With multiple responsibilities and a very busy agenda, the CEO will not generally be concerned with the day-to-day work of the GC and their team. The CEO is concerned with delivering business plans and objectives, therefore the business-as-usual work of the in-house team will largely be aligned to helping colleagues meet those plans and objectives. Sometimes, the work of the lawyers moves front and centre for CEOs and boards, for example, where the lawyers are supporting a new product/service launch, leading on a key regulatory change, or a significant piece of litigation. In these circumstances, the CEO will want reassurance that the lawyers are working to deliver solutions, often based on an agreed project plan. Above all, the CEO will want to avoid shocks and surprises and be kept regularly updated as to progress.

Reference to the CEO, will often encompass the board and other members of the organisation’s senior management.
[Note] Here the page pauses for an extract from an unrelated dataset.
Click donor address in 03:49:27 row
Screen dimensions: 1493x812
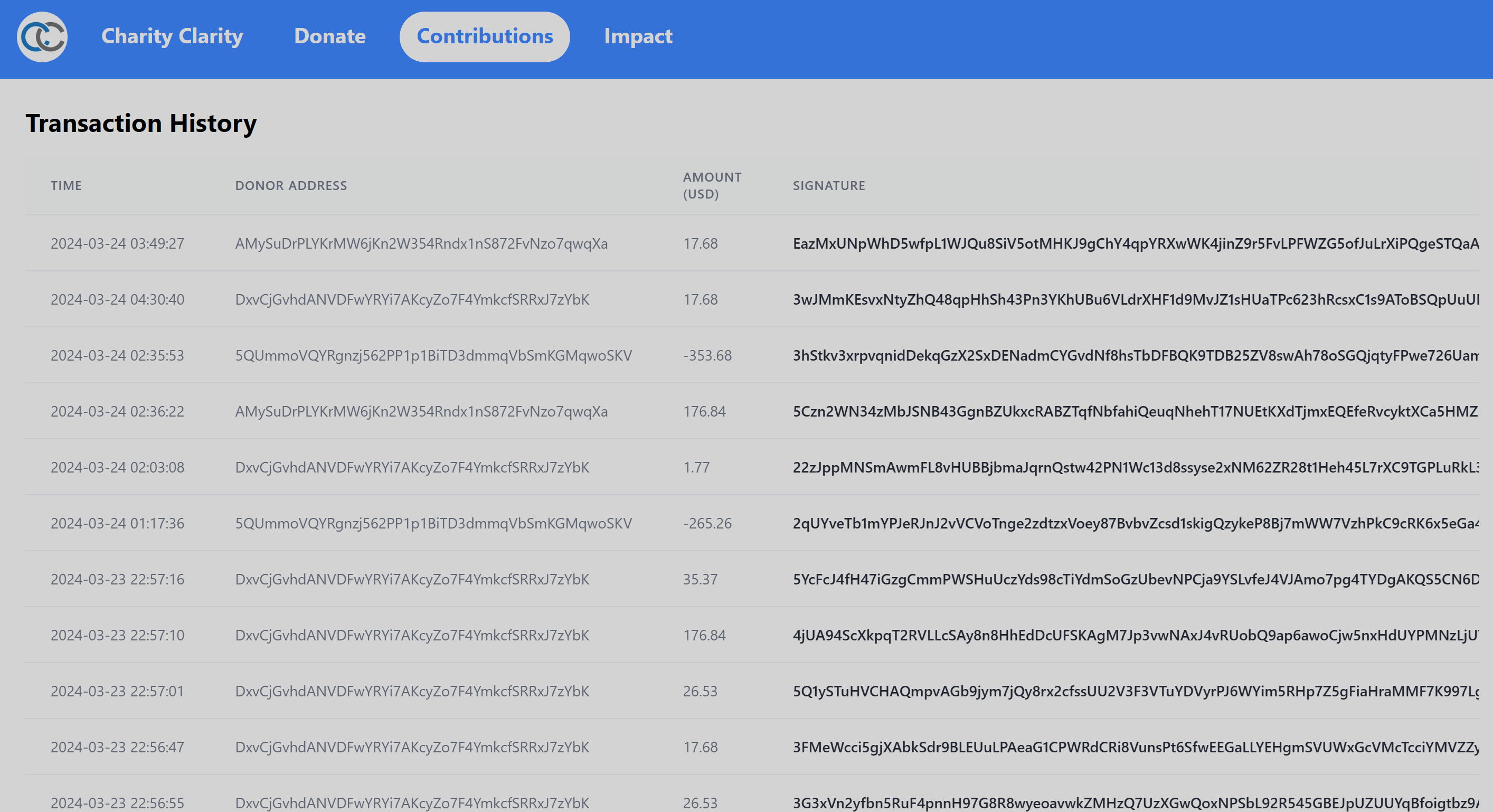pos(421,243)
Building a relationship with the CEO

Usually, the GC is best placed to do this, not least as the CEO may be the GC’s line manager. In any event, they are likely to meet regularly at team, committee and, perhaps, board meetings. This enables the GC to understand both the person and the scope of the issues the CEO is dealing with. The strength of this relationship can go a long way to ensuring that the GC and their team understand the pressures and priorities at play and help the GC understand where they can best exert influence.
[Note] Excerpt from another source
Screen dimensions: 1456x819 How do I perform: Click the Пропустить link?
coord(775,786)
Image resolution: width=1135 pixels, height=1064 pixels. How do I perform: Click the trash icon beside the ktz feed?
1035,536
One of the GC’s advantages is that they, like the CEO, has the benefit of working for and with everyone across the organisation without necessarily being seen as a threat to anybody – for example, the GC will not usually pose a threat in terms of competing policy or operational priorities and promotions. This can help put the GC in a good position to build a close relationship of trust with the CEO.
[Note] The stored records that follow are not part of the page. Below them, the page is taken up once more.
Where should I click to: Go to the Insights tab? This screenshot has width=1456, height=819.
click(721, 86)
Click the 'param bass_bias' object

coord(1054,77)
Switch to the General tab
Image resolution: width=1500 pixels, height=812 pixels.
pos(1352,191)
Of course, the GC (and other senior lawyers) also needs good relationships with other senior managers and, where possible, the board. Building a network of colleagues and allies is an important part of influencing decisions and persuading others to a particular course of action, not least as much of this influencing and persuading will take place outside the decision-making room.

Wants versus needs

So far, we’ve looked at how the GC and their lawyers look to first understand and then deliver what the CEOs wants. Important though this is, there’s a bigger picture and that is about meeting the needs of the organisation. Whilst the CEO’s wants and the organisation’s needs should be closely aligned, it is a key part of the GC’s role to identify those broader needs and develop a strategy to provide a legal service to meet them. This will involve all the usual steps relating to risk and needs’ analysis, prioritising, planning, budgeting, and resourcing that the modern GC has to get to grips with.

There are two other important factors here. The first is that it is also part of the GC’s role (and by extension their team) to clearly set out the purpose of the legal team and how they deliver on it. This is not just about meeting the demands of the CEO and wider management. This may well involve an element of educating others about the role and value of the legal team as there may be under-appreciation (including at senior levels) about how lawyers can best be used. It is the GC’s job to make this clear. It’s also their job to resist unjustified push back from senior managers, requiring both clarity of purpose and a good helping of resilience.

The second factor relates to governance. Yes, the GC and CEO should have a strong relationship but there should also be some mechanisms in place to protect the GC’s independent role. Yes, the GC is a senior executive but they also have other professional responsibilities including to protect the rule of law, act with independence and act in the client’s best interest. One way of aiding this is for there to be a dotted reporting line to a non-executive board director, probably with senior legal experience.